VEVAY, Ind. — Kat Von D is closing up shop and moving to Indiana.
The celebrity tattoo artist announced on Facebook that she was closing her famous tattoo parlor, High Voltage, on Dec. 1.
"As some of you know, we recently purchased a beautiful home on a bit of land in rural Indiana, and the more time we spend out there, we realize we feel more at home there than we do here in LA," she said in her post. "After much thought, we have decided we will permanently be moving to Indiana at the end of this year."
Von D purchased the Benjamin Schneck Mansion near the Indiana-Kentucky border in December 2020, posting an Instagram photo of her and her husband in front of their new home.
"It's official," the caption says. "Vevay, Indiana here we come!"
The 12,000-square-foot home, once a bed and breakfast, was designed by Cincinnati architect George P. Humphries for the family of steamboat captain Benjamin Franklin Schneck. The story goes that Schenck requested the windows so his wife, Celestine, and daughters Justine and Eugenia, could see his steamboat come and go on the Ohio River.
Michelle Thompson, the previous innkeeper, said the "'Addams Family' place up on the hill" has had reported ghost sightings.
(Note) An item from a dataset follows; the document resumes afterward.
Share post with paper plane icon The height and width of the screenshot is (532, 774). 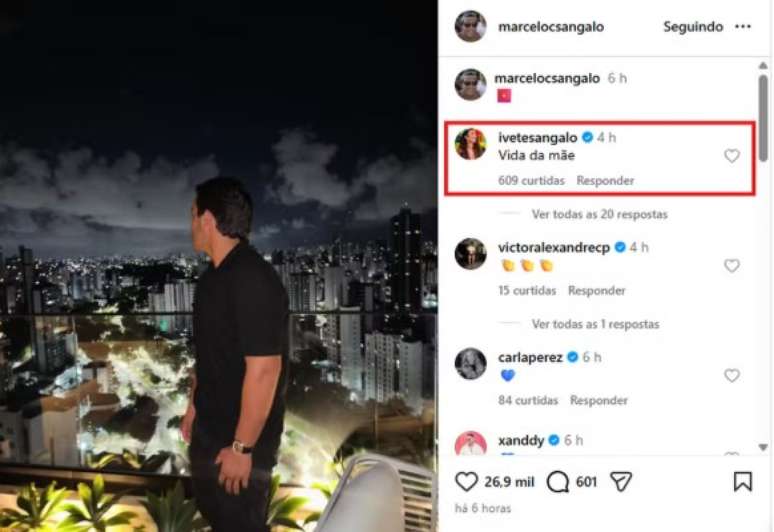pyautogui.click(x=620, y=481)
Von D explained she'll try to open up another tattoo shop in Indiana once she and her husband "are done with the house remodel."
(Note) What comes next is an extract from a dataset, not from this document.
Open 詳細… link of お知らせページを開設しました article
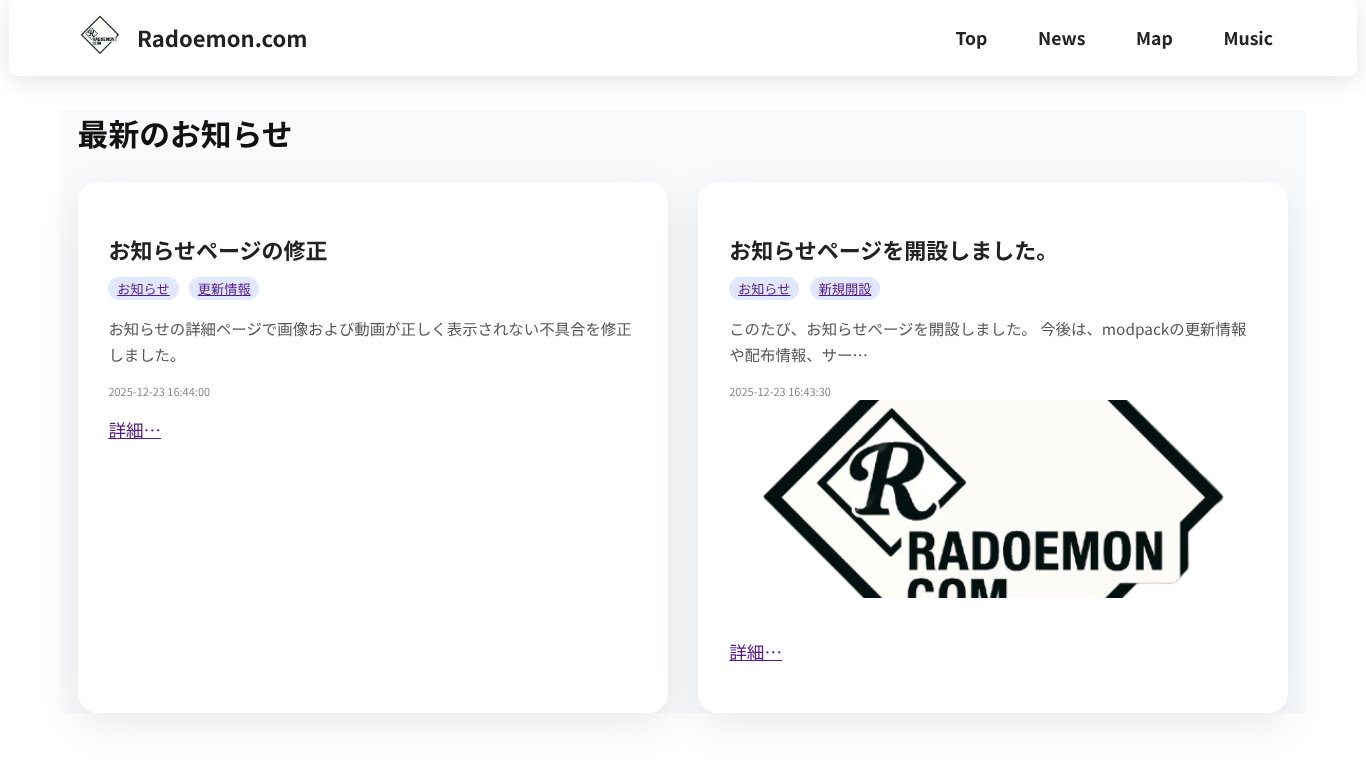Screen dimensions: 1366x768 click(x=755, y=651)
"I didn’t think it would make sense to keep it open if I wasn’t present, and aside from coming back to work on music with my band, we don’t plan on returning to LA very often," she said.
According to USA Today, the reality TV star stated last year that the reason she wanted to leave LA was because of its "terrible policies, tyrannical government overreach, ridiculous taxing, amongst so much more corruption."
The famed West Hollywood shop was the setting for her TLC reality series "LA Ink."